Wheeze and chest pain can be symptoms of pneumonia. But none of the symptoms of pneumonia are very specific for pneumonia.
In children over 3yrs, history of difficulty breathing is an additional valuable symptom.
Consider bacterial pneumonia if recurrent/persistent fever >38.5 together with recession and tachypnoea.
- Re-consultation (in the community) for persistent fever can suggest pneumonia
- Reassess if pneumonia symptoms do not respond to treatment
- Refer to hospital if sats <92%
- Absent breath sounds with dull percussion suggest effusion, refer to hospital
- Children with pneumonia in hospital should be reassessed if fever persists 48hr after starting treatment, or if there is increased work of breathing or agitation/distress
- Microbiogical investigations for pneumonia include blood culture, NPA for PCR/IF, serology for resp viruses, Mycoplasma, Chlamydia, pleural fluid C+S/Pneumococcal antigen/PCR.
CXR not useful in mild cases, certainly not necessary if admission not being considered.
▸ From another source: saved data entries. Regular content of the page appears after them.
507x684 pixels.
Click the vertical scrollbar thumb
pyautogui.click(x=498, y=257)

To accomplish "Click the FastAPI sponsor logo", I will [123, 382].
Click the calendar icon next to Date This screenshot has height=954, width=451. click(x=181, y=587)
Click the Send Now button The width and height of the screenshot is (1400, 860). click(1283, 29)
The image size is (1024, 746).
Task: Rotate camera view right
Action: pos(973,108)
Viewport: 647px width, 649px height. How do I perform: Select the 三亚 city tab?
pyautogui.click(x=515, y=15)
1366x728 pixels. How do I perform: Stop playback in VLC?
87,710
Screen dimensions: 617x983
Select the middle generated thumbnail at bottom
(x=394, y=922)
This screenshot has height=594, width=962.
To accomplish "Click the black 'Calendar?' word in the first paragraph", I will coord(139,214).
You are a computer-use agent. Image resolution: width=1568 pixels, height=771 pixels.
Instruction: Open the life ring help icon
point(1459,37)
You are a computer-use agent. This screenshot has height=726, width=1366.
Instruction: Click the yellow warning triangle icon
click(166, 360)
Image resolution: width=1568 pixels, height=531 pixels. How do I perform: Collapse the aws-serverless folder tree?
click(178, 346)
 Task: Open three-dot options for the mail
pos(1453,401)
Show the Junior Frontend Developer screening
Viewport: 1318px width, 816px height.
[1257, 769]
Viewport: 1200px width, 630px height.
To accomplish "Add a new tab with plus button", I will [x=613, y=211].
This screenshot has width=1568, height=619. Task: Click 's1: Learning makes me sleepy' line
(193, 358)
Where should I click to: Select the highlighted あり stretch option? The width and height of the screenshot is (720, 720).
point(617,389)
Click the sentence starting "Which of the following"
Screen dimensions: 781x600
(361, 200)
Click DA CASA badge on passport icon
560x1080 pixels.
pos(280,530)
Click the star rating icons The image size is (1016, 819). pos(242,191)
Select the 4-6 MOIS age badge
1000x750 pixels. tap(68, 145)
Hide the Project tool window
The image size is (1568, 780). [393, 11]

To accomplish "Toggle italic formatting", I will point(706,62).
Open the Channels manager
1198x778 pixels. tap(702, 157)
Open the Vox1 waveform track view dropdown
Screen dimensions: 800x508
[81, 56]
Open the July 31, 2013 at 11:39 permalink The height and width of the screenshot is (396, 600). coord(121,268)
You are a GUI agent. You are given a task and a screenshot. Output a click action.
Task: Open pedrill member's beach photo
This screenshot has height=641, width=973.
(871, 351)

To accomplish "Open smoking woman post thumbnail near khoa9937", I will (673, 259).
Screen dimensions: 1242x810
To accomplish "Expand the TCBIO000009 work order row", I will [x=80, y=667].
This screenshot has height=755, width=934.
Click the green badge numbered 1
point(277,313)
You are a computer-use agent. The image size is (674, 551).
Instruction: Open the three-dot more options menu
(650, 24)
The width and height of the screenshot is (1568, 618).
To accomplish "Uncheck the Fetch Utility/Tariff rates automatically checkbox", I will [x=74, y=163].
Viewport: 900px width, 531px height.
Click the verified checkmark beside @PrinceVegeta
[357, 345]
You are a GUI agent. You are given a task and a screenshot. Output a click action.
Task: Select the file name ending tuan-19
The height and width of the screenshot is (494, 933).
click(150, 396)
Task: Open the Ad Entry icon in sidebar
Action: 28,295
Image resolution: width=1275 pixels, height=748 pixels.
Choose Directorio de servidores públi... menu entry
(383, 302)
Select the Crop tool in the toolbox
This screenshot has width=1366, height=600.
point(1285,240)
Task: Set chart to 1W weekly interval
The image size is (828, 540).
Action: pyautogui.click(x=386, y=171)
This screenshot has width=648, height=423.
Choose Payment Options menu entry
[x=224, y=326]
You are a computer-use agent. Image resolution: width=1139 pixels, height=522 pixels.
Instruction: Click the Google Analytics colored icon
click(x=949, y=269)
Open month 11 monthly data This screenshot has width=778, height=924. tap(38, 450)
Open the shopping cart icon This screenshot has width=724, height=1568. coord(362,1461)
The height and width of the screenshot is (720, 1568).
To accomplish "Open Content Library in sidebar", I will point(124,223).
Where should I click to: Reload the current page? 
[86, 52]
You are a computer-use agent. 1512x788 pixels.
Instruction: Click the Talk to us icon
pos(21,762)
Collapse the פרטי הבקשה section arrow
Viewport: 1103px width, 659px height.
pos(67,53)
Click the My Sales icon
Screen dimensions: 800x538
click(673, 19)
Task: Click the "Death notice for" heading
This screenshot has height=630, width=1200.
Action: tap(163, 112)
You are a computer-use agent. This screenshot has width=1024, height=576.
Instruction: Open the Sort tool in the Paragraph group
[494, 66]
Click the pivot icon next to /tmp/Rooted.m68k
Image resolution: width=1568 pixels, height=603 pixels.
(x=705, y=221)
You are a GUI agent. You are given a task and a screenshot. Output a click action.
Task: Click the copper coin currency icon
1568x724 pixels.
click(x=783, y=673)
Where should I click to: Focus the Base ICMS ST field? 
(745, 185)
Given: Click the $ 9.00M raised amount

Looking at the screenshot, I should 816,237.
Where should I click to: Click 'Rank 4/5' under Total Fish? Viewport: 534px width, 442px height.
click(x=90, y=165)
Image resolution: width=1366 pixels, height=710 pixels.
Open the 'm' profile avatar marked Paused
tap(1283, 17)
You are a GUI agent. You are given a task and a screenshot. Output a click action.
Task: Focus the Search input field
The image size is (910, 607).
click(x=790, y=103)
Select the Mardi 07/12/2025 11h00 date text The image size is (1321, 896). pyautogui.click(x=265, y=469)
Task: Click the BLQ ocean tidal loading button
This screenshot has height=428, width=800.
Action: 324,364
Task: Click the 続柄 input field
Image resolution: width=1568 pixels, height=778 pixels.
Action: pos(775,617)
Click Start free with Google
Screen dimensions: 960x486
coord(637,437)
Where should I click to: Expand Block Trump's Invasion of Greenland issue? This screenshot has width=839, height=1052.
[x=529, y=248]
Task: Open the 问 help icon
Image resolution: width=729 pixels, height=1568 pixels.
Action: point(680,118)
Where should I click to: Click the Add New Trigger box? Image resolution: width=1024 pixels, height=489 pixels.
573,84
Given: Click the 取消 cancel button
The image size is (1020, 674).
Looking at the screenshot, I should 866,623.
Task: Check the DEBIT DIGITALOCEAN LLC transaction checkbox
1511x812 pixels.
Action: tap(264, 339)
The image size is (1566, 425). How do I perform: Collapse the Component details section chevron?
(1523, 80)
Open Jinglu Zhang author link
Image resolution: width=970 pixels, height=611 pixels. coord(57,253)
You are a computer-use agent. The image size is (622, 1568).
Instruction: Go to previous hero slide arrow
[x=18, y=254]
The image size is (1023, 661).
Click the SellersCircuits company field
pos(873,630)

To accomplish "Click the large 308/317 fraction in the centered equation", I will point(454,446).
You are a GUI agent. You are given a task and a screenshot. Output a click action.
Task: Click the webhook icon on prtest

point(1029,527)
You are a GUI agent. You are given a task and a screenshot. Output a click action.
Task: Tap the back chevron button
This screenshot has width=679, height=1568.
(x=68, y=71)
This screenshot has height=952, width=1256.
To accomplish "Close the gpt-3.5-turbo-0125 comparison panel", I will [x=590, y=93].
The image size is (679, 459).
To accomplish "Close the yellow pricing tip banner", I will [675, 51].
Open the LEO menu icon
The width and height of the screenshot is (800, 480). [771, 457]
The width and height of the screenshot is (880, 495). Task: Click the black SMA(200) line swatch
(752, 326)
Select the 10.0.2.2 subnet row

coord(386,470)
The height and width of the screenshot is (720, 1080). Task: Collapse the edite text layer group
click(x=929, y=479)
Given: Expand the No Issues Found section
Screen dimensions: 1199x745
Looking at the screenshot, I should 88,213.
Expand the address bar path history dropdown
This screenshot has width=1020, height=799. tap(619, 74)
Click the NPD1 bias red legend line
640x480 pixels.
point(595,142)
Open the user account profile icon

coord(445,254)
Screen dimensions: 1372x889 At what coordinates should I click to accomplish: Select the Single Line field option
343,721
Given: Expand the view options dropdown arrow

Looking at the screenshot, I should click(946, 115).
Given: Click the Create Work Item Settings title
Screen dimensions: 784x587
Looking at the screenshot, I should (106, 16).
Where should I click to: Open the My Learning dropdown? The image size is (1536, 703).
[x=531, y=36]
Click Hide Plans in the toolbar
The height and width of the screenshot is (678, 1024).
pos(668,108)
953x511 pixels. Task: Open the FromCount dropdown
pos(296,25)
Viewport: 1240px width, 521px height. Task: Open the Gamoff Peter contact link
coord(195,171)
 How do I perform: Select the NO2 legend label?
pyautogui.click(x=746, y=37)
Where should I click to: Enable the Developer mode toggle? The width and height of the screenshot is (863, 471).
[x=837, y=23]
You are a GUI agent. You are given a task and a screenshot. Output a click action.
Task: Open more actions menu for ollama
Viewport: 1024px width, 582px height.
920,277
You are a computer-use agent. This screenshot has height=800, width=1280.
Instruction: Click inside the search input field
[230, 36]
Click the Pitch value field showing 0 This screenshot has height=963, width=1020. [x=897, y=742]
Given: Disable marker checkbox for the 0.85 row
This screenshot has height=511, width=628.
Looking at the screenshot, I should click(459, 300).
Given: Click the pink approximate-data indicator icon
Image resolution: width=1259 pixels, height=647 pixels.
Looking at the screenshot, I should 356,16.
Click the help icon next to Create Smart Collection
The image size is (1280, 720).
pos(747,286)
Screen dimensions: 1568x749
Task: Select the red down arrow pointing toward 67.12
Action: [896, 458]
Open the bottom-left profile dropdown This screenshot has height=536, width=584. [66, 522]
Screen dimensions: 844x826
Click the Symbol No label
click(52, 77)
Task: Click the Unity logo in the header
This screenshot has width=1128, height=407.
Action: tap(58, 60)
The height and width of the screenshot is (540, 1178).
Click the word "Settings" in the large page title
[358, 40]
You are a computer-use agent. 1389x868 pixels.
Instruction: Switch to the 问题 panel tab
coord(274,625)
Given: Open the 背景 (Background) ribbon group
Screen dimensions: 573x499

I would consider if hypoxia was disproportionate to degree of breathlessness (suggests collapse), suspicion of effusion (stony dullness on percussion) or pneumothorax.
CXR is not useful in establishing viral vs bacterial vs atypical aetiology!
Repeat CXR in convalescence is only required for persisting symptoms, lobar collapse or round pneumonia.
CRP etc not useful in establishing viral vs bacterial vs atypical aetiology!
Microbiological investigation not necessary routinely, but important if complications or ICU needed.
Under 2yrs, mild lower resp tract symptoms are not usually due to pneumonia (esp if pneumococcal immunized) so do not need to be given antibiotics – but review if symptoms persist.
No longer age related antibiotic cut offs.
Amoxicillin is first choice, macrolide is an alternative (as is co-amox). Macrolide should be added if poor response or if severe (D level recommendations though).
Oral antibiotics equivalent to IV (if tolerated) even in severe disease (PIVOT trial, Nottingham). But IV for complicated or signs of septicaemia. Recommended IV antibiotics include amoxicillin, co-amoxiclav, cefuroxime, cefotaxime, ceftriaxone. Rationalize as able, change to oral when clear evidence of improvement.
2021 trial in UK & Ireland – excluded under 6 months and under 6kg or severe underlying chronic condition. Excluded anybody already treated with beta lactam antibiotics for 48+ hrs or any other antibiotic for any duration.
Twice daily amoxicillin 35-50mg/kg/d for 3 days was equivalent to higher doses for 7 days. Longer course had 2 days less cough.[JAMA 2021]
Strongly against NG tubes in severely ill esp infants. Use smallest nostril if cannot be avoided
Use oxygen if sats <=92%
Monitor bloods daily if on IV fluids
Chest physio is NOT beneficial – at least, not routinely, potentially if focal collapse identified and slow to come out of oxygen.
If going home, advice on managing fever, preventing dehydration, identifying deterioration.
Follow up severe pneumonia, empyema and lung abscess until recovered completely and CXR near normal.